Ela entrou e perguntou:
-Preferi vir mais cedo. Espero que não te importes. Tens as malas prontas?
-Desculpem interromper, mas... vocês estão a falar de quê?- perguntou ele com um ar estranho. Ninguém disse nada.
-Madalena, preciso de falar contigo. - disse o meu avô à minha avó.
Ela disse:
-Está bem, mas tem de ser rápido.
Enquanto isso, eu fui falar com o Diogo,
-O que se passa?- perguntou ele.
-Eu ainda não te tinha contado, mas era suposto eu ir amanhã para a cidade. A minha avó adiantou-se, veio hoje e eu não queria ir, mas acho que vai ter de ser ….
-Podias ter-me dito mais cedo. Mas tu sempre vais?- perguntou.
-Desculpa, mas vou ter que ir. Olha, eu vou só aproveitar as últimas ondas - disse-lhe eu.
Naquele instante, peguei na prancha e fui. O céu começou a ficar encoberto, mas eu ignorei. Veio uma onda gigante e eu caí. Quase me afoguei. O Diogo foi o mais rápido possível com a sua mota de água e conseguiu salvar-me.
Fiquei-lhe eternamente agradecida. Falei com a minha avó e disse ao meu avô que o meu destino era ali.
Sérgia, 7ºB
Texto sujeito a ligeiras alterações

A história de David e Golias recontada pelo Gonçalo


   Os filisteus vieram lutar contra Israel. Os três irmãos mais velhos de David estavam no exército de Saul.

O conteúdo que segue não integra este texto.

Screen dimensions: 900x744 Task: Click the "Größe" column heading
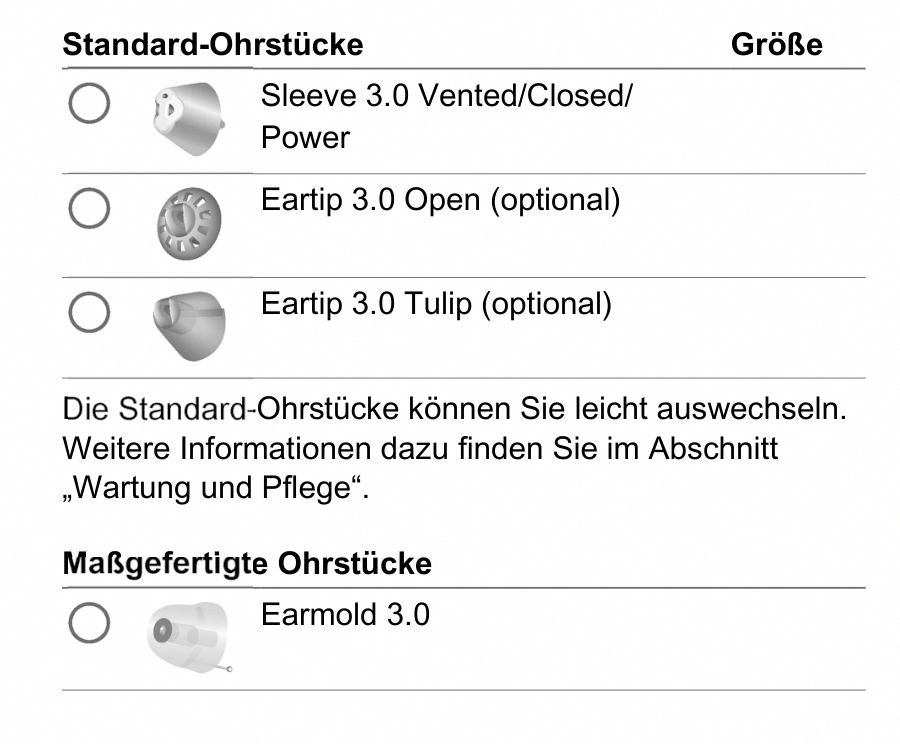click(777, 45)
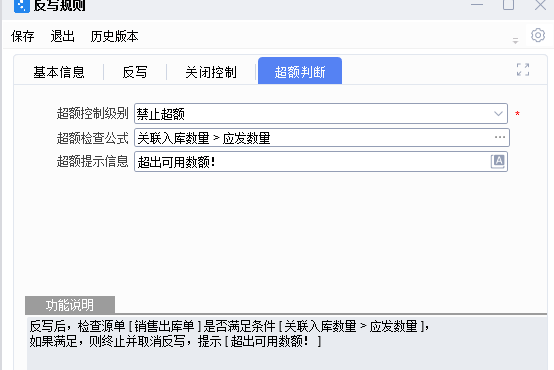Select the 禁止超额 combo box
The width and height of the screenshot is (554, 370).
[x=321, y=113]
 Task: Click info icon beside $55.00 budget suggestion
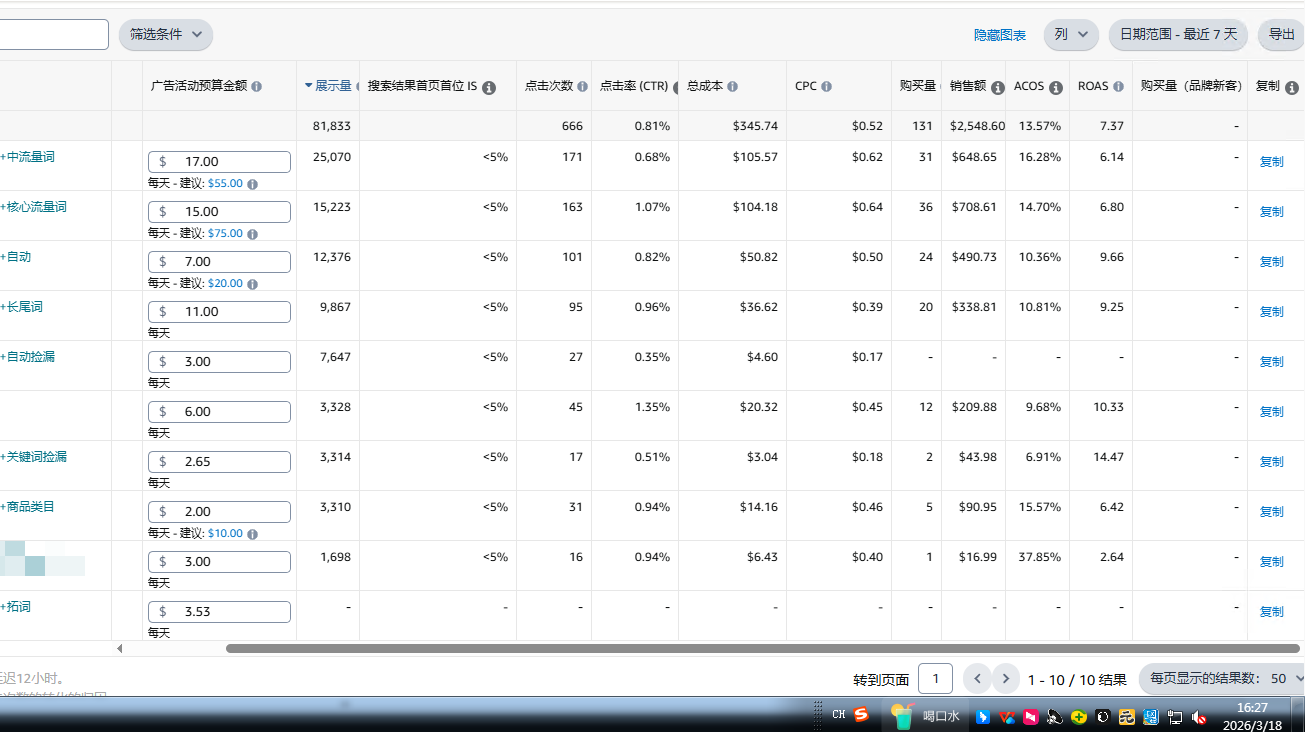pyautogui.click(x=252, y=184)
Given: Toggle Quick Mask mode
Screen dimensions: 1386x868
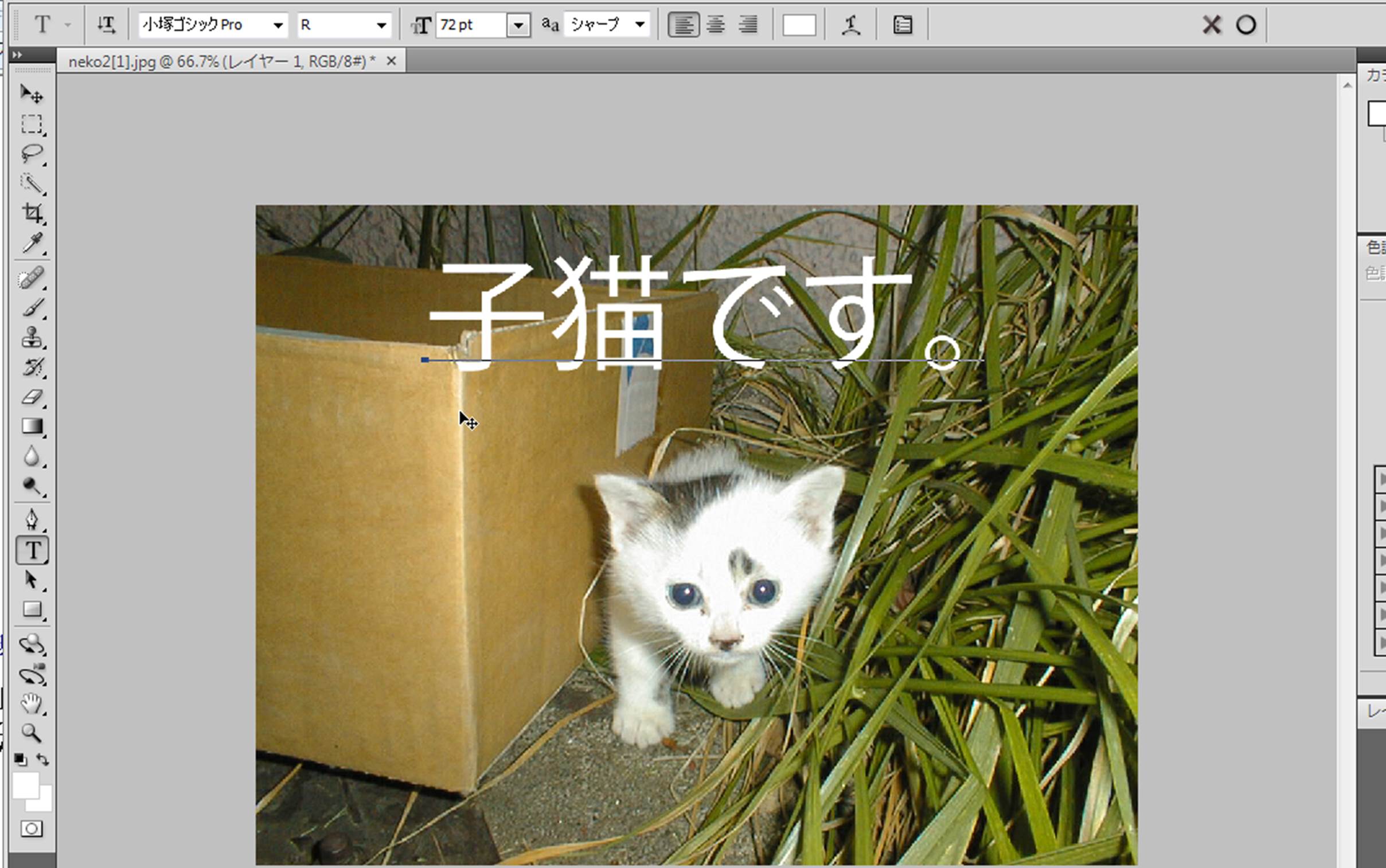Looking at the screenshot, I should point(31,828).
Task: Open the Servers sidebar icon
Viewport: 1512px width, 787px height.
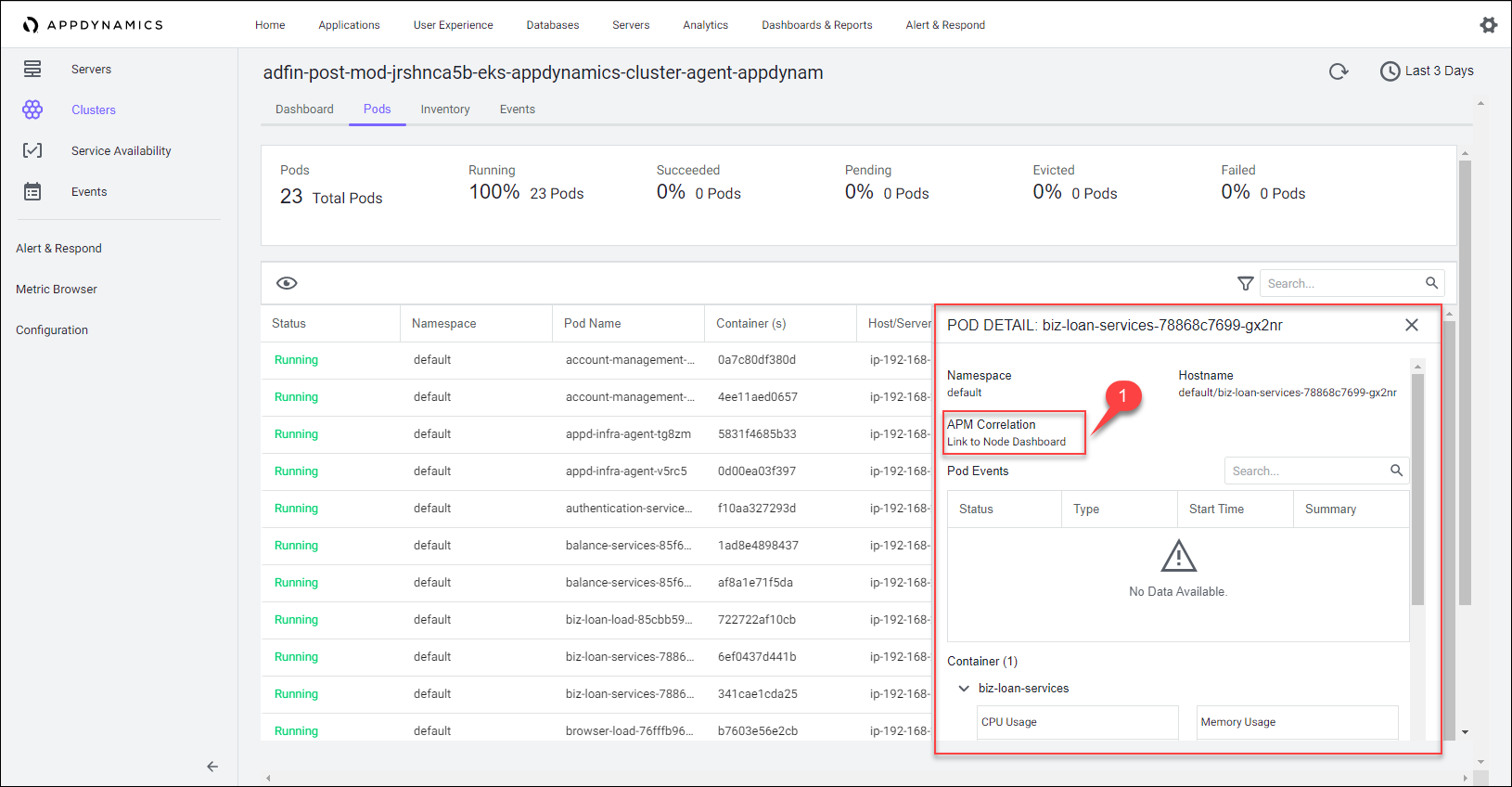Action: (x=32, y=69)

   Chegando ao acampamento do exército, David correu até à linha de batalha para procurar seus irmãos. O gigante filisteu apareceu para zombar dos israelitas, e disse:

   -Escolham um homem para lutar comigo. Se vencer e me matar, seremos seus escravos, mas se eu vencer e o matar, vocês serão nossos escravos. Desafio-os a escolherem alguém para lutar comigo.

   David perguntou:

   - O que ganhará o homem que matar o filisteu e livrar Israel da vergonha?

   Os soldados disseram:

   - Saul dará ao homem muitas riquezas e a sua filha em casamento.

   Todos os israelitas estavam com medo de Golias. Este tinha cerca de três metros de altura. Alguns soldados foram contar ao rei que David queria lutar contra Golias, mas o rei respondeu que David não podia lutar contra ele, porque Golias tinha sido soldado a vida inteira e David era apenas um rapaz.

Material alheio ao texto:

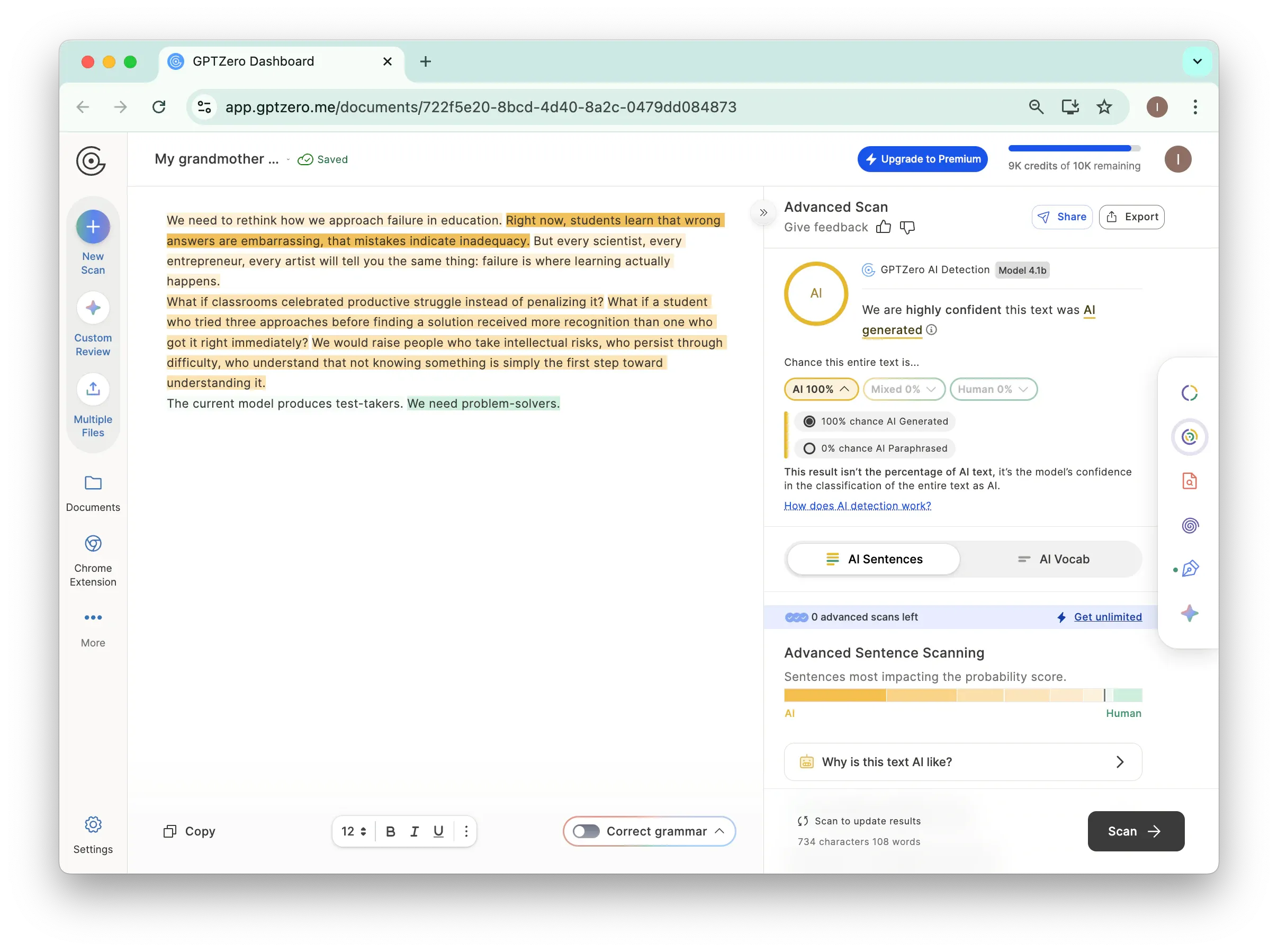Open Multiple Files upload icon
Image resolution: width=1278 pixels, height=952 pixels.
point(93,390)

   O Rei acabou por deixá-lo ir.

   Mais tarde, David desceu a um riacho para apanhar cinco pedras lisas, que pôs na sua bolsa. Pegou na funda e foi ao encontro do gigante.

  Quando Golias viu David, quase não acreditou, pensando que era fácil matá-lo.

  De seguida, David correu para Golias, tirou uma pedra da sua bolsa, colocou-a na funda e atirou-a com toda a força. A pedra atingiu Golias na cabeça, e ele caiu morto. Vendo os filisteus que seu campeão havia caído, todos fugiram. Os israelitas correram atrás deles, vencendo a batalha.